DATA SHOWN>

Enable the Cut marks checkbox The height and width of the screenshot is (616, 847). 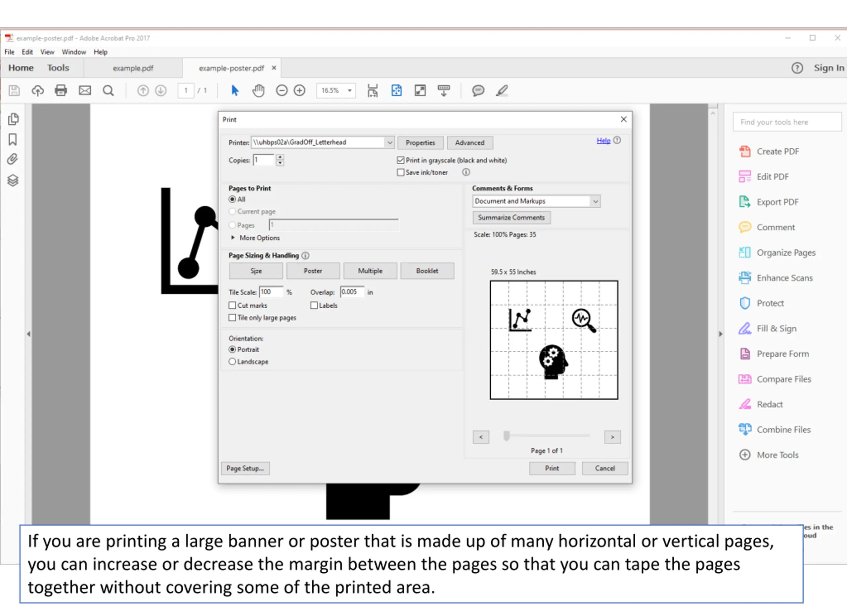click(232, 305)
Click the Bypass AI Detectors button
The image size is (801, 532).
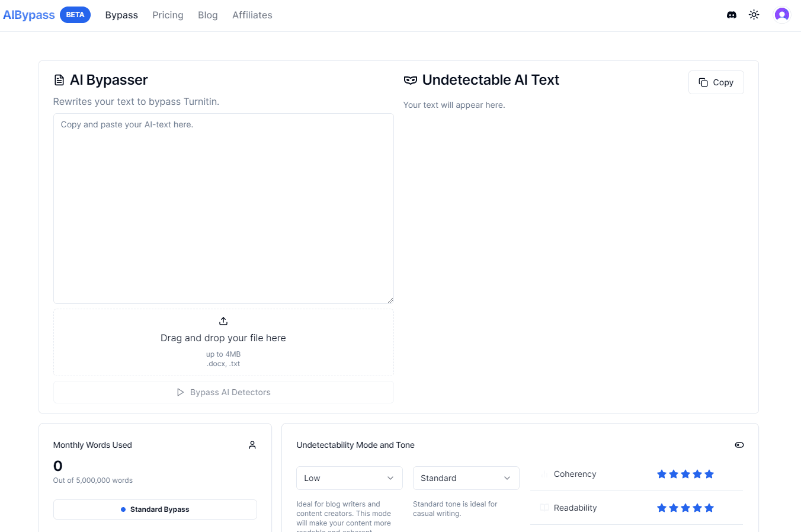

* * *

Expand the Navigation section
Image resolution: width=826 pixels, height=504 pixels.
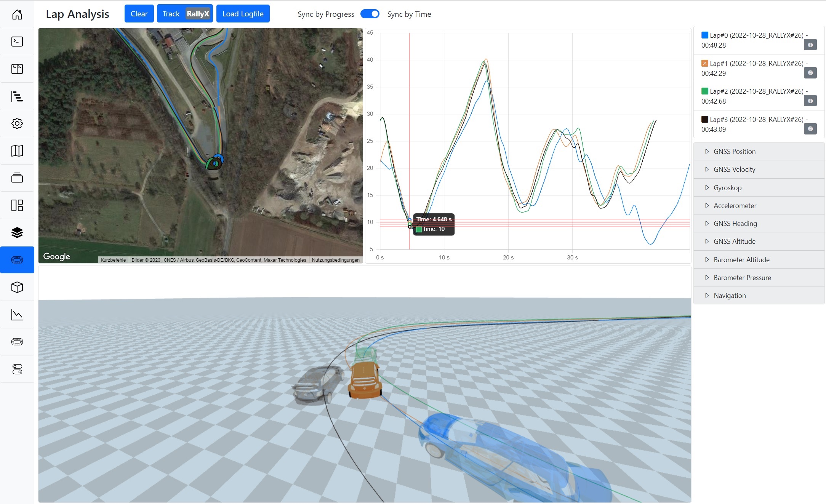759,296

YOUR GOAL> Each line above from the one with "Click the Bypass AI Detectors button" up to and including the one with "The image size is (801, 532)." must be set down exactly, and no line outside that span may appear.

YOUR SOLUTION>
Click the Bypass AI Detectors button
The image size is (801, 532).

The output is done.